OpinionThe man who saw yesterday

The man who saw yesterday

The man who saw tomorrow was anti-thesis of everything of what and how our forefathers lived to see and practiced in the past. He saw a complete anarchy, disorder, selfishness, mindless destructions and holocaust. That is what we are in today. The very substance of the Naga life yesterday principally consisted of simplicity, honesty, hard working, and the purest form of innocence.
The social structure, the economy and the belief system – were all pure and wholesome. Crime was unheard of. Suicide unknown and idea of extortion never occurred to them. People of one tribe were in awe of other tribes.
They talked fondly about the culture of their near and far tribes. Everybody cherished what others did.
They walked miles carrying basket of goods and wares beyond their immediate realm for exchange with things they did not produce at home. Every village they crossed had a new friend or father’s old welcomed the traveler for sojourn a home for sojourn. The highly talked about Naga hospitality was manifested unreservedly at those homes.
The host and the guest regaled the whole night toasting with rice wine called aji, zutho or many other Naga terms.
Evening times under the moonlight, equivalent to the modern halogen lights, brought older people together to the usual conference; one after another each one cracked jokes and others live-streamed stories and news, their latest news were commonly of months and years old.

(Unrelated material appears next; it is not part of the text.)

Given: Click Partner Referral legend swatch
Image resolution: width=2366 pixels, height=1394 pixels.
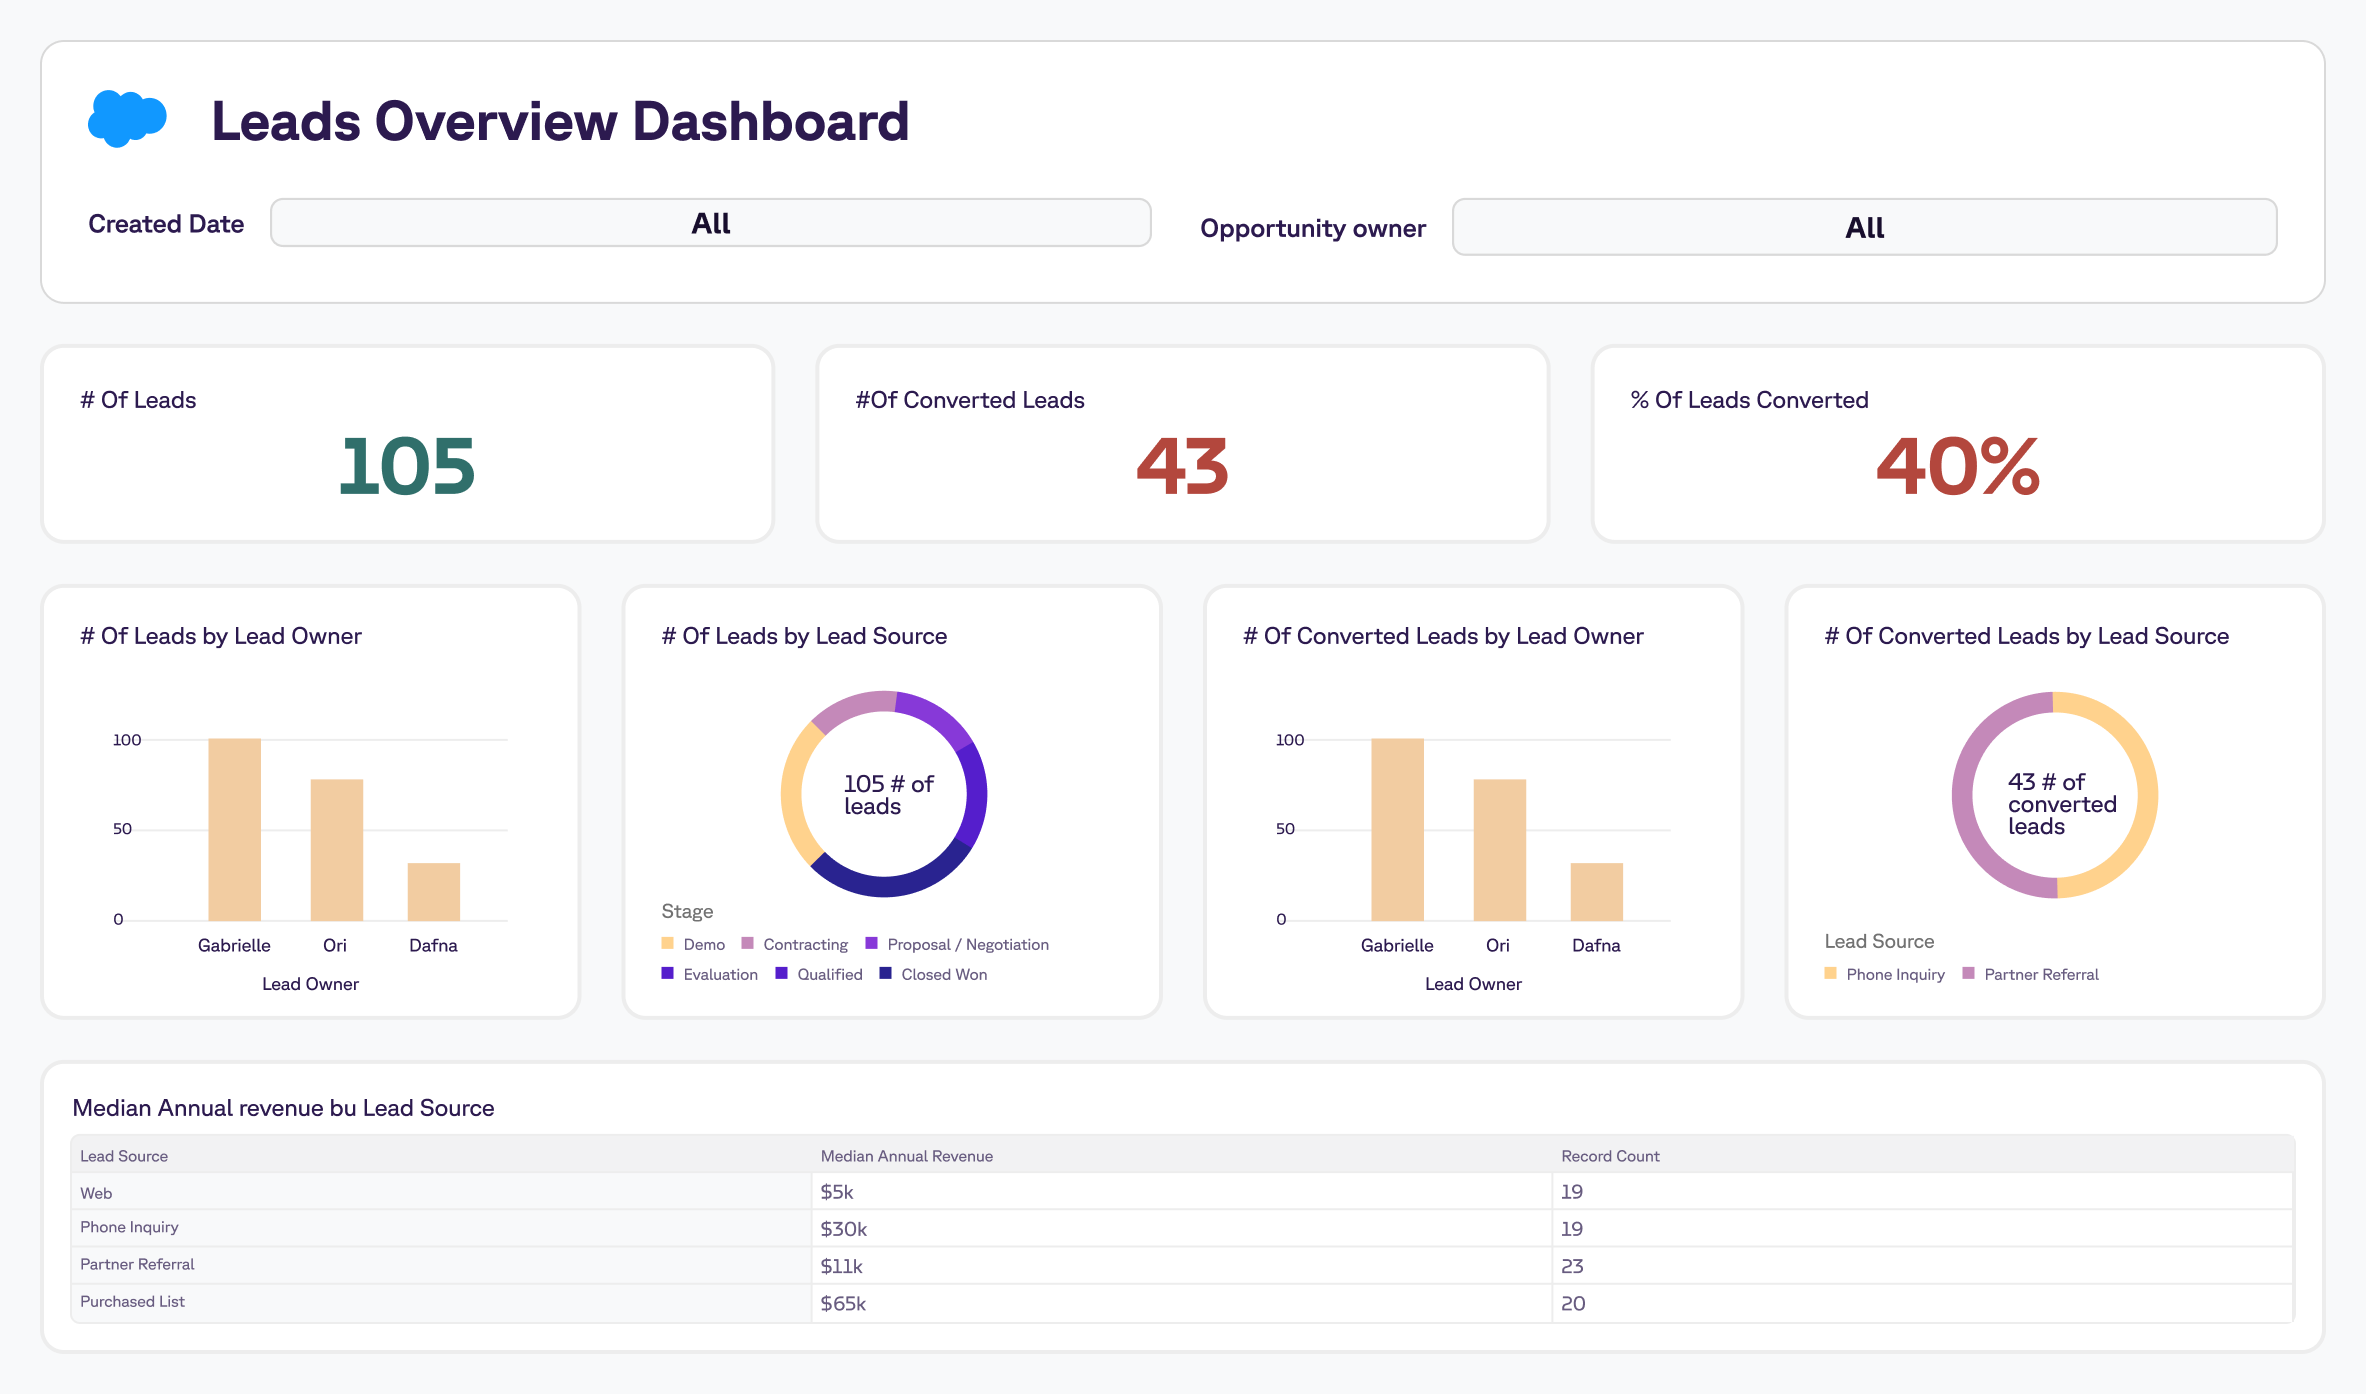Looking at the screenshot, I should click(x=1969, y=974).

And yet it was fun. Children who sat beside his father most often assimilated old people’s stories.
We are now living in that of Nostradamus’s tomorrow marked by a complete breakdown of normality. Yesterday’s people are in absolute perplexity.

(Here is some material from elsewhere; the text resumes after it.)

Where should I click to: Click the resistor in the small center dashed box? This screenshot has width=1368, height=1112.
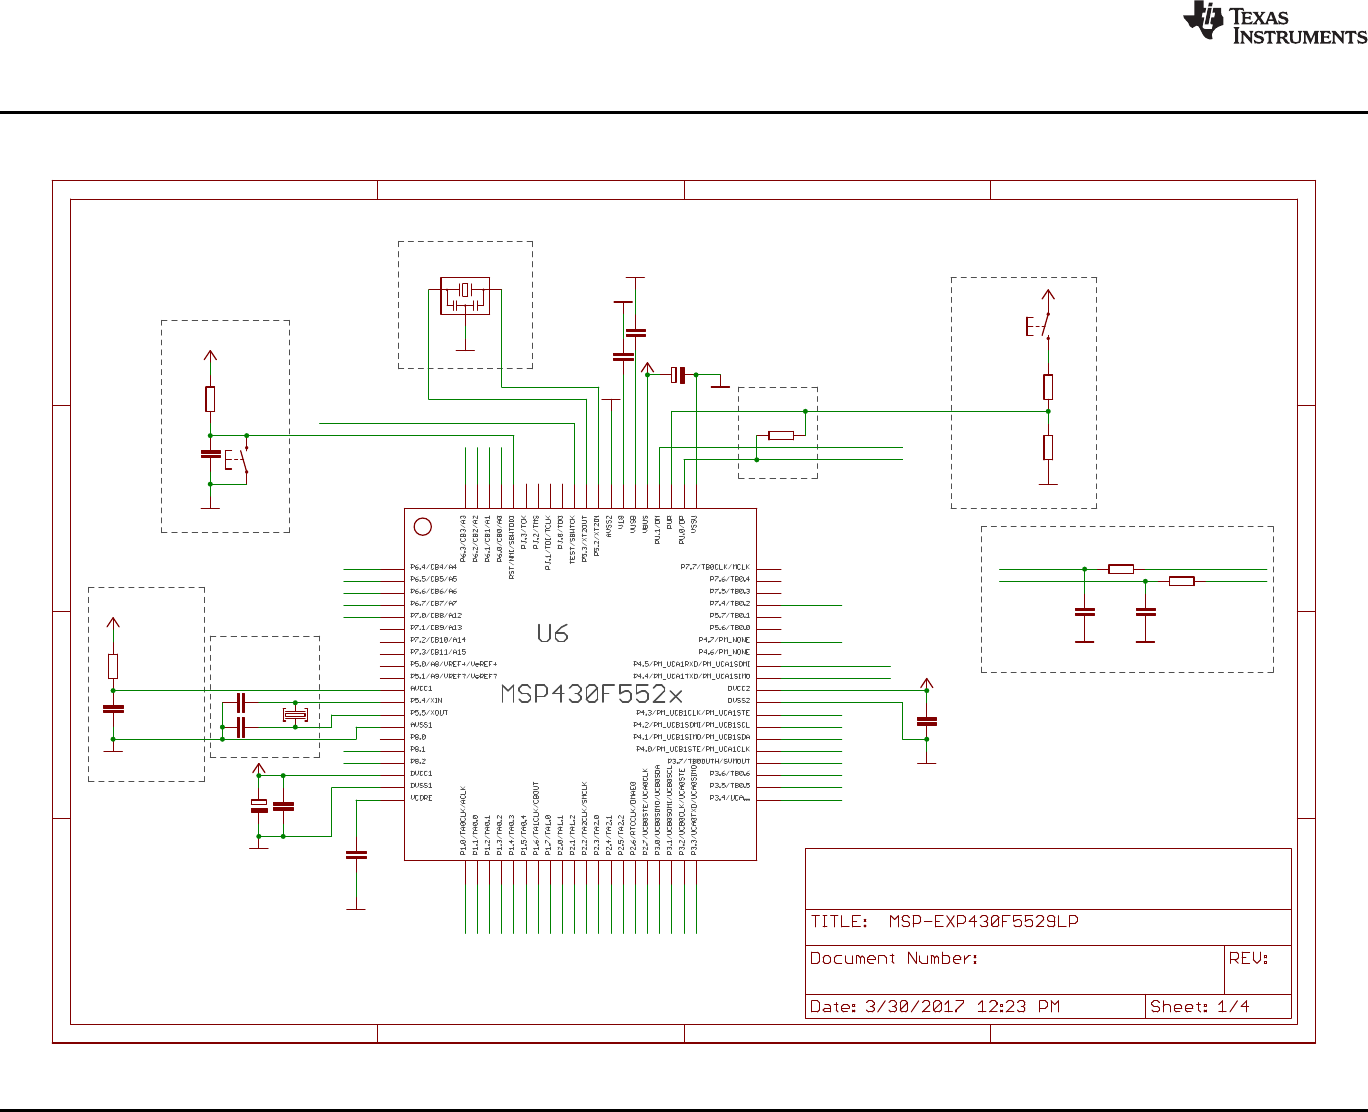pyautogui.click(x=781, y=435)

His tomorrow is our today – the day we would not wish to see. The front-bound wheels move on irreversibly.
The man who saw yesterday does not wish to lose yesterdays values; compassion, simple living, honesty, hard working and everything that is good for the flesh and the soul.
A yesterday’s man from the north of Nagaland goes to Khonoma or Akhego or Metsale to call on the father’s yesteryears bosom friend.

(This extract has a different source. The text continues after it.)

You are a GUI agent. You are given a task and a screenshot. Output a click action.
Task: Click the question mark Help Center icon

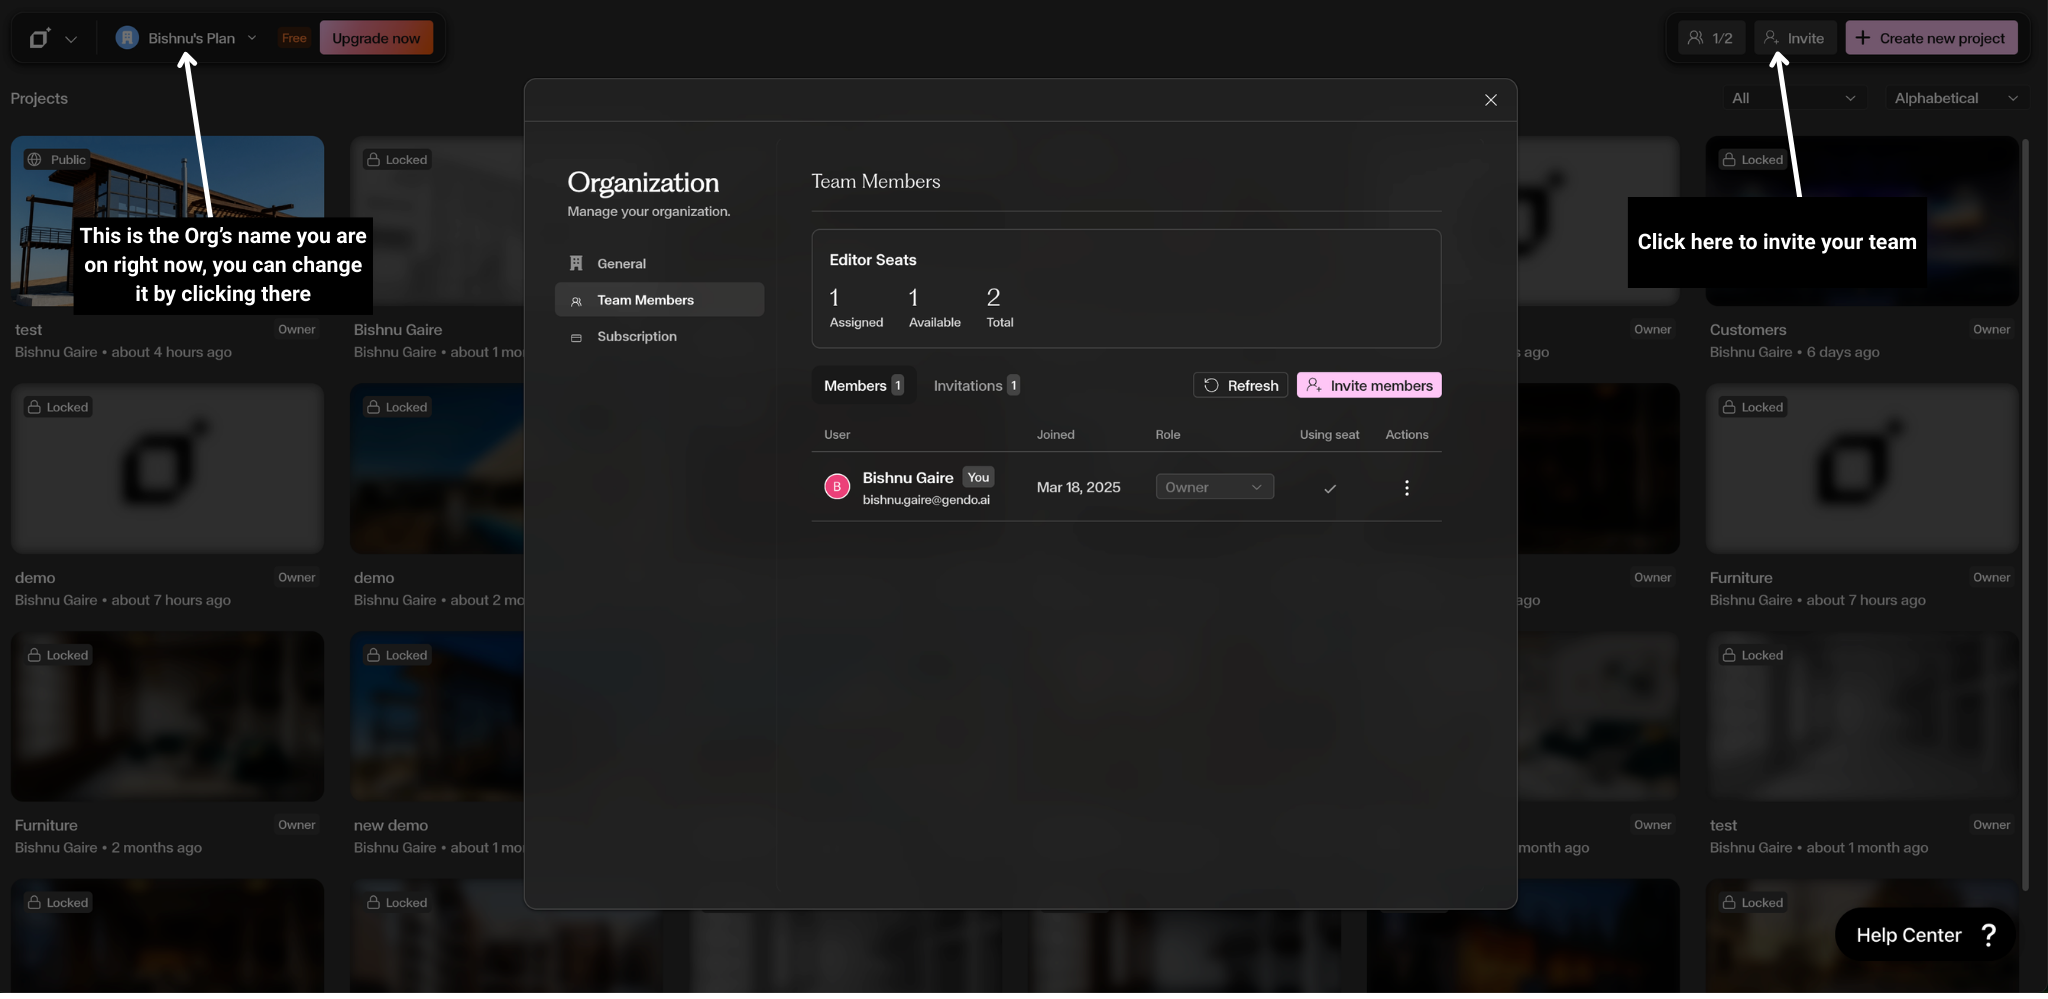pyautogui.click(x=1988, y=934)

The culture of family friend called Ashomi exists no more. Back in the journey he took a night’s sojourn at his father’s friend’s home at Yorubami village or Pfutsero where he was entertained to the best possible.
The daily needs of yesterday were basic and fundamental. One from Rengma land would venture out with the sole objective of gathering bristle, which small children usually extracted when their swine was killed. Few coins at his hands fetched rich amount of bristle.
The exuberant hair on the pig’s body was rendered bald for satisfaction of the merchant.
He gathered his bagful of hair and went back. Medium of communication was no problem; every village folk knew some functional vocabulary of his neighbor tribe.
The new arrival of Nagamese brought cleavage among Naga community, but good or bad it is unwanted necessity, they say.
Go back to your village, and you will find no youth to greet you or do errand. Their age is not appropriate to live in the village, they have to go because the village school failed to absorb them. School-returned adolescents on long vacations quickly formed work gangs.
Their parents were the envies for those families with no such young members.
Now, life is all about money, but without work. High-rising buildings, costly cars and all conceivable luxuries have blinded the sense of age-old values. Silent grievances are now finding their way of escaping because that is how it should be.
The time has come to tell we are no more a silent people.